O “fim da casa grande” marca o turbulento processo de modernização forçada e inspirada no


modelo europeu. O progresso, a republica, o futuro era inevitável e o Brasil procurava se
adaptar a nova velocidade dos acontecimentos, a revolução cientifica, aos novos modelos
políticos, porém com certo atraso criado pela própria ineficiência do Estado, em tentar impor
costumes de caráter civilizatório com moldes próprios e interesses mais do que suspeitos.

A importância da História Privada no Brasil reside nos documentos legados pelas gerações que
nos ajudam a entender melhor a sociedade, pois aproxima de maneira incontestável o objeto
de estudo sob o prisma do cotidiano e procura mostrar de uma maneira mais prática a
presença de fatores que são estudados na academia em forma de teoria pura, e muitas vezes
se tornam trabalhos sólidos, porém frios e quase aritméticos.

De certa forma, não há uma tese única a ser defendida, há muito mais. Há um deslocamento
do ponto de vista meramente econômico para uma intimidade quase desconhecida pela escola
tradicional. A partir deste viés, é que vem à tona os debates da historiografia como sistema
escravista, construção do Estado, Independência, etc. Também presente em todas as
passagens está a inevitável influência de Gilberto Freyre, polemizado até hoje e às vezes mal
interpretado, ele procurou demonstrar que apesar de todo o mal, podemos perceber algumas
diferenças entre o nosso sistema escravista, e, por exemplo, o norte americano.
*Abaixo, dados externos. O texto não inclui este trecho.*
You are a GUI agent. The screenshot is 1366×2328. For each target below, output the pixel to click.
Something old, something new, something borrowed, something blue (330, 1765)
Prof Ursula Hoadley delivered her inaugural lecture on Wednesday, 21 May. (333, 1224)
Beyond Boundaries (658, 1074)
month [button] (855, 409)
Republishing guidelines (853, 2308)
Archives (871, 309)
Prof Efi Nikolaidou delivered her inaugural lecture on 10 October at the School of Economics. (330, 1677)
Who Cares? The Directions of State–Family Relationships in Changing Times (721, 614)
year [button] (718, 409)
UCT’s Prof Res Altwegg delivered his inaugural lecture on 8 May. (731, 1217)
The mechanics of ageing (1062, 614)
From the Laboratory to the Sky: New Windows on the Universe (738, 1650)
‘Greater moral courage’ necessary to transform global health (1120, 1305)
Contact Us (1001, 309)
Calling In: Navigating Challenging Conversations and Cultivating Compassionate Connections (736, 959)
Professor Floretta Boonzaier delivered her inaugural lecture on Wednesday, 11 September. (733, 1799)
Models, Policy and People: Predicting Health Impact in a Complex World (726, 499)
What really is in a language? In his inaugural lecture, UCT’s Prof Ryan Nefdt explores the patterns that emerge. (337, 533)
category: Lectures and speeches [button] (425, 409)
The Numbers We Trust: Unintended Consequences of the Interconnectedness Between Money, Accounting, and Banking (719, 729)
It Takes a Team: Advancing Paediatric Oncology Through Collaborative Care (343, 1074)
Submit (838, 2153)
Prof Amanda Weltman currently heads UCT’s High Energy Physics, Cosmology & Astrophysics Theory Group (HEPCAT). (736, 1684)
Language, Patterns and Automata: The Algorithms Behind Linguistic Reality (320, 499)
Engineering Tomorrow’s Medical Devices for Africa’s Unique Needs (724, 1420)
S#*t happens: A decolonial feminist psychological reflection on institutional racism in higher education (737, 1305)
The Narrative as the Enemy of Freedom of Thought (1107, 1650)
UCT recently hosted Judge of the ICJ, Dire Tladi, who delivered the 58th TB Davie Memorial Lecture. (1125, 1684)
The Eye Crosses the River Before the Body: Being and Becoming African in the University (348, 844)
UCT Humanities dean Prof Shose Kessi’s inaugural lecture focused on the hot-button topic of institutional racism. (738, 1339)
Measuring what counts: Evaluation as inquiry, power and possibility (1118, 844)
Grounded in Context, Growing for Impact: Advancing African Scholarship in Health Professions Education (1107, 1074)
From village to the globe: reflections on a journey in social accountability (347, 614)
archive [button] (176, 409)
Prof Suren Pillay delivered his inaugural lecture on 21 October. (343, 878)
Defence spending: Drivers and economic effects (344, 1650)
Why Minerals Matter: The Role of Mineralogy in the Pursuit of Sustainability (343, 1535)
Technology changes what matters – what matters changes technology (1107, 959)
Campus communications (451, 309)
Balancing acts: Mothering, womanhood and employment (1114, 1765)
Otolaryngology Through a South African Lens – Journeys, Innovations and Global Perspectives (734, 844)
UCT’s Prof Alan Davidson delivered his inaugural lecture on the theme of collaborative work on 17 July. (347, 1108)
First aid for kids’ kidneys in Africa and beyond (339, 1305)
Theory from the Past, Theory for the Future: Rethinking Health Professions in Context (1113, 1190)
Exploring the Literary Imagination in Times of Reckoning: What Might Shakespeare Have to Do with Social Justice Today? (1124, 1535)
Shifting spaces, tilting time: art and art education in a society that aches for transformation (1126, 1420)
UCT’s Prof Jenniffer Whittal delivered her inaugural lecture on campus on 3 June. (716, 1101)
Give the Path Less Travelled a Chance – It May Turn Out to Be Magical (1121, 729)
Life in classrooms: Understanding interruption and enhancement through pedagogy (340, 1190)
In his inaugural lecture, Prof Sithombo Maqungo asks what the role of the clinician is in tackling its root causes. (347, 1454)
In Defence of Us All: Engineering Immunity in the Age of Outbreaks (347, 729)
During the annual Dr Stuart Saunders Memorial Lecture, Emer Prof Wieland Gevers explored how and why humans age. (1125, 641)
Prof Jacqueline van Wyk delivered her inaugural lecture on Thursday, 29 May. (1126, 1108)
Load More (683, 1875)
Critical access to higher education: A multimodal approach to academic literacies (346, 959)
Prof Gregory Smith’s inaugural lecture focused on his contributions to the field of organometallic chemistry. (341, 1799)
Guardadas as
questões que surgirão neste intenso processo de análise da complexa obra de Freyre, fica claro
que ele se dedicou a inovar ao trazer para a academia o olhar sobre os costumes não só da
aristocracia, mas também do insurgente povo brasileiro.

[1] Luis Felipe de ALENCASTRO, Vida privada e ordem privada no Império, in História da Vida
Privada no Brasil, p.17.

[2] Idem, p.93.

[3] João José REIS, O cotidiano da morte no Brasil oitocentista, in: História da vida privada no
Brasil, p.104.

[4]Idem, p.141.

[5] Kátia M. de Queirós MATTOSO, A opulência na província da Bahia, in: A História da vida
privada no Brasil, p.153.

[6] Idem, p.156.

[7] Idem, p.158.

[8] Ana Maria MAUAD, “Para o viajante, a impressão causada pelo olhar é a que fica,
fornecendo o estatuto de verdade ao relato. O fato de ele ter estado presente, de ter sido a
testemunha ocular de um evento, ou de um hábito cotidiano qualquer, garante a sua narrativa
o teor incontestável”. In: Imagem e auto imagem no segundo reinado. In: A História da vida
privada no Brasil, p.185.

[9] Robert W. SLENES. Senhores e subalternos no oeste paulista. In: História da vida privada no
Brasil, p.247.

[10] Luiz Felipe de ALENCASTRO, Maria Luiza RENAUX. Caras e modos dos migrantes e
imigrantes. In: História da vida privada no Brasil. P.